In ARIMA you aproximate the signal components by selecting ARMA terms from acf and pacf while for wavelets you aproximate the signal by selecting a mother wavelet, filter length and number of vanishing moments. (the number of decomposition levels provides capturing certain frequencies per level). So an stationary ARMA model would have its pseudo equivalent for a non stationary signal by performing a wavelet transform only at one scale obtaining scaling and detail coefficients (sort of equivalent to having an ARMA with dynamic terms). The results for the two methods will be different, for as in Arima you have static ARMA terms across time, in wavelet decomposition you will have frequency ranges across time which will not correspond to the ARMA terms, although you could calculate what are the frequencies that the ARMA terms represent and approximate these by using wavelets, the dynamic approach of the wavelet will ensure that there is no one specific frequency across time where the ARMA terms will be represented).
In modeling a time series the first issue is to define the characteristics of the signal and the second is in knowing in what part of the signal we are most interested in. (modeling the entire signal or extracting a portion of it).
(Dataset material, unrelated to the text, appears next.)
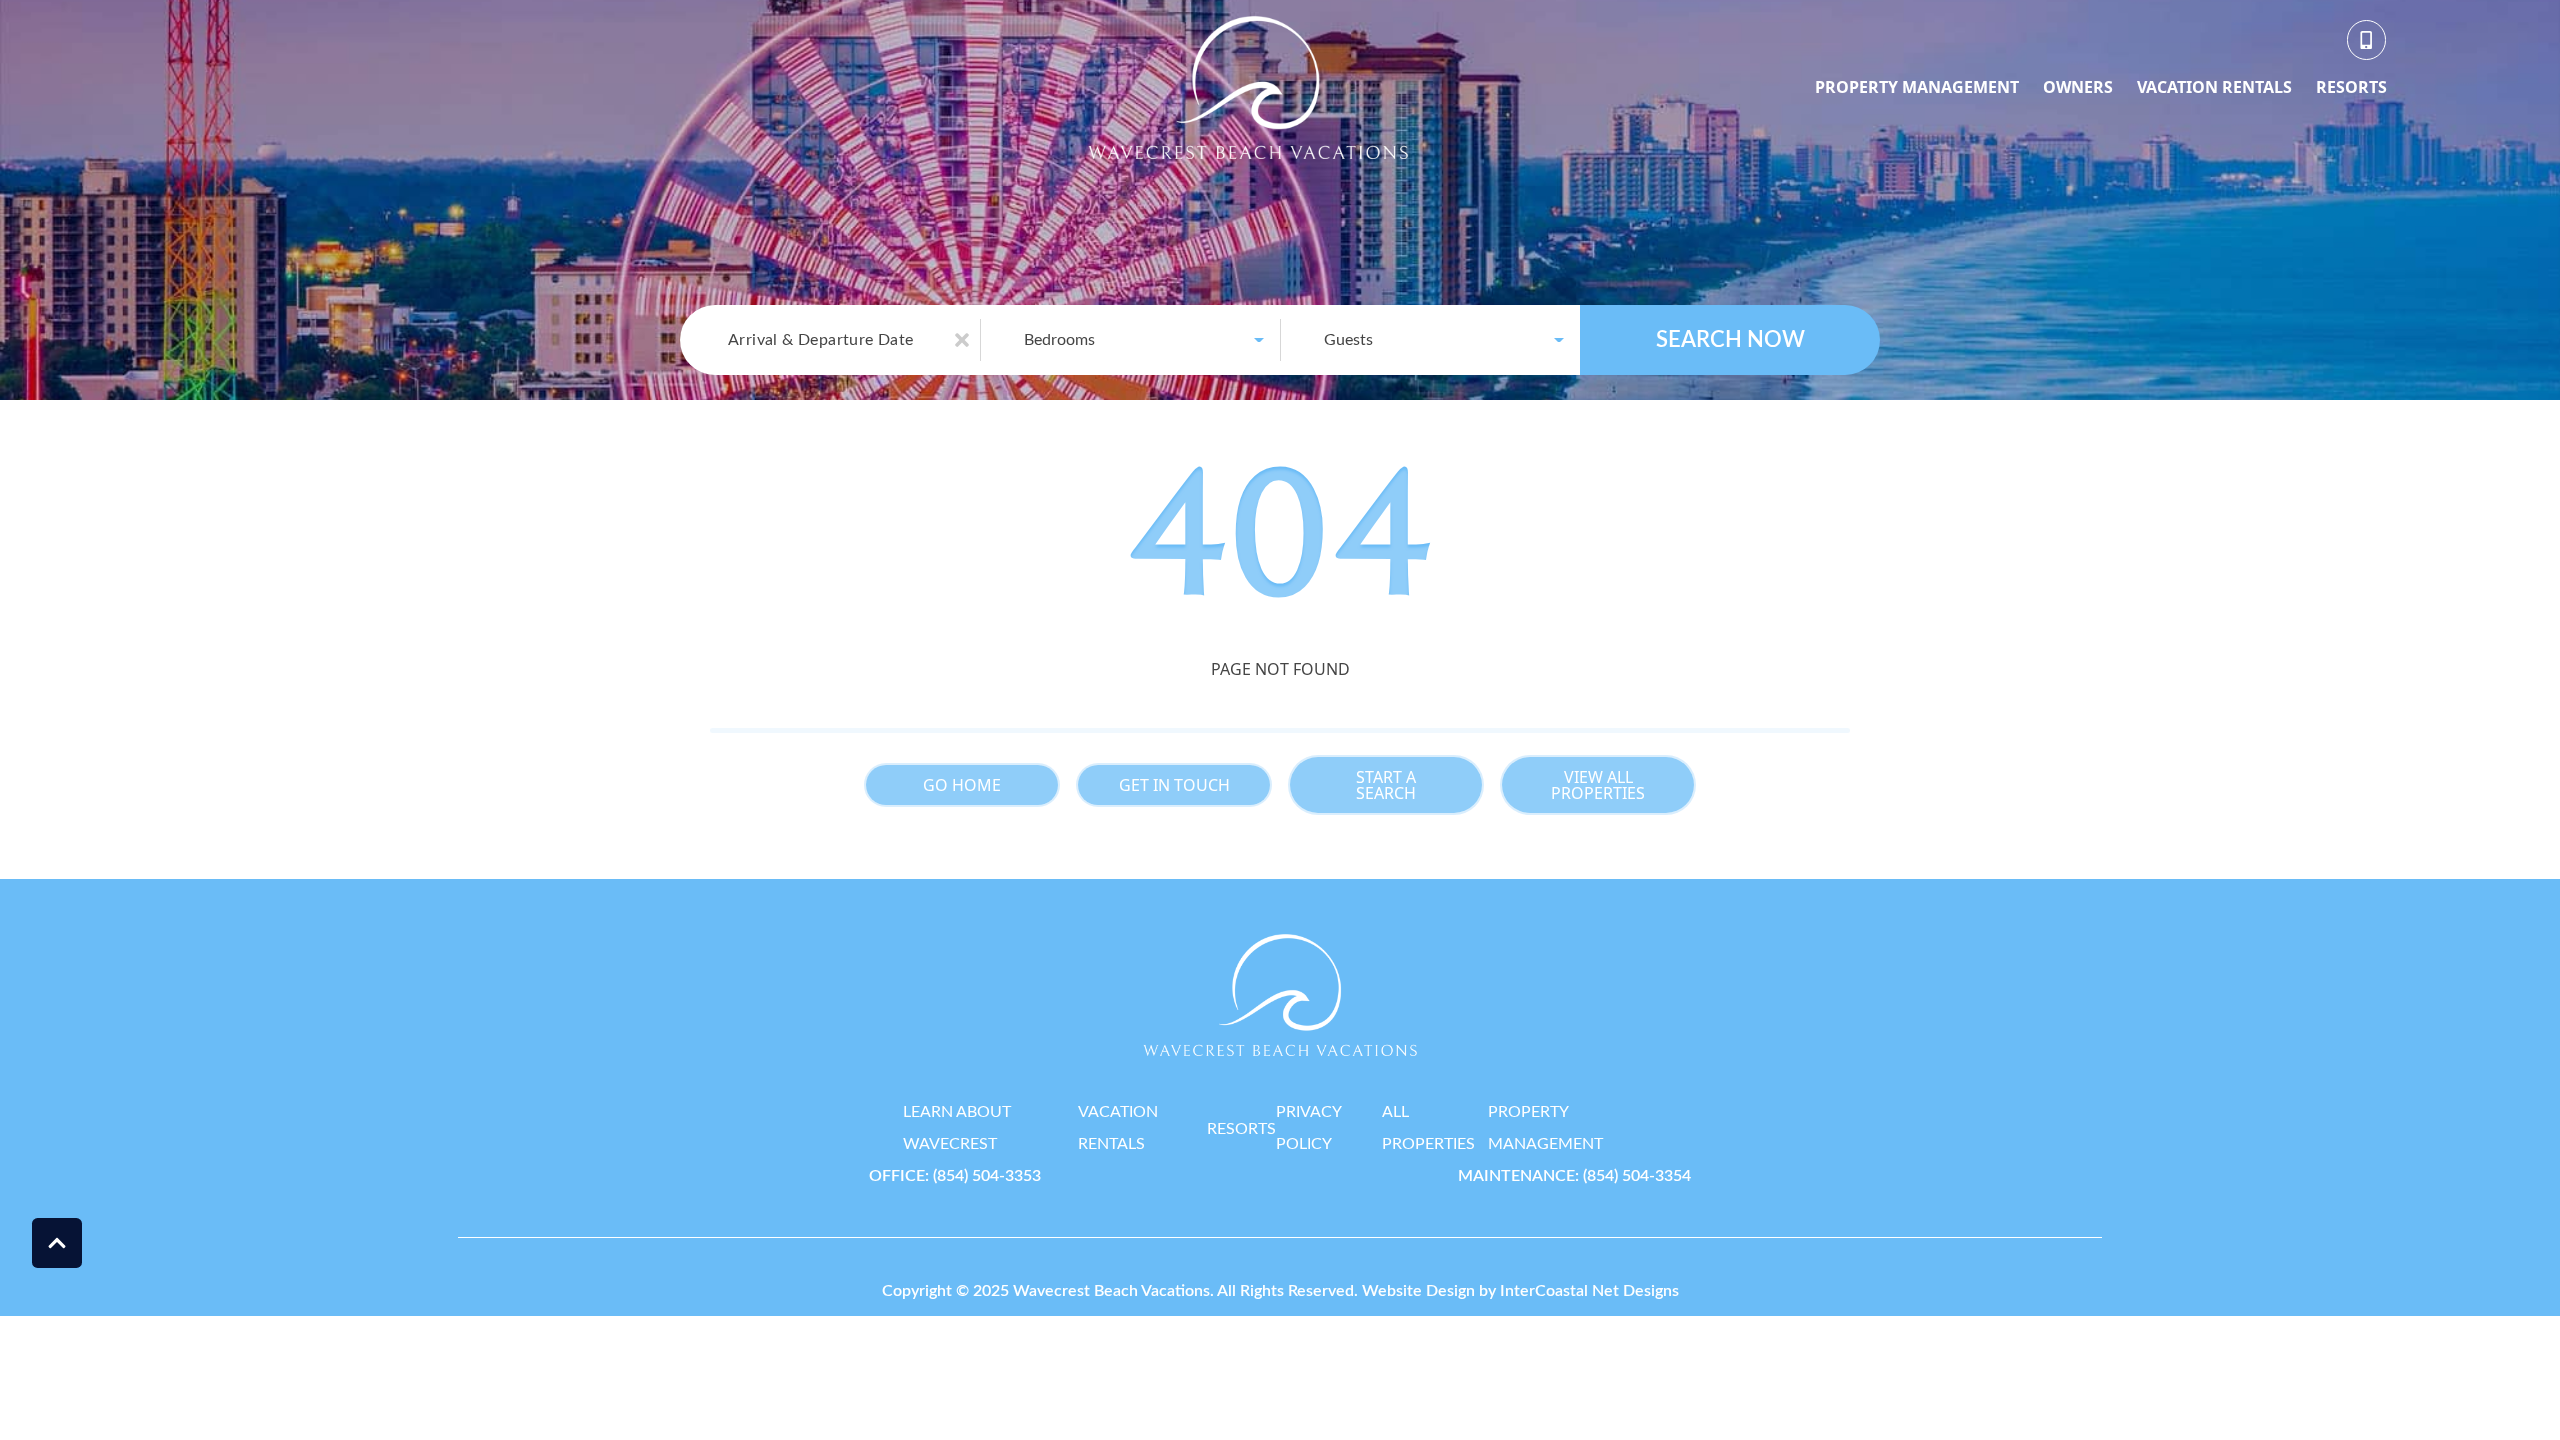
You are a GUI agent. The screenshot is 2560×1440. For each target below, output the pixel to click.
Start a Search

Which modeling method will provide a better representation of the signal or portions of it you are interested in, depends on the ability of the modeler, the properties of the signal (how easy is to model it) Sometimes an stockastic model such us ARMA or other modeling method model will be sufficient, other times using a built in transform by selecting carefully its terms will give better representation.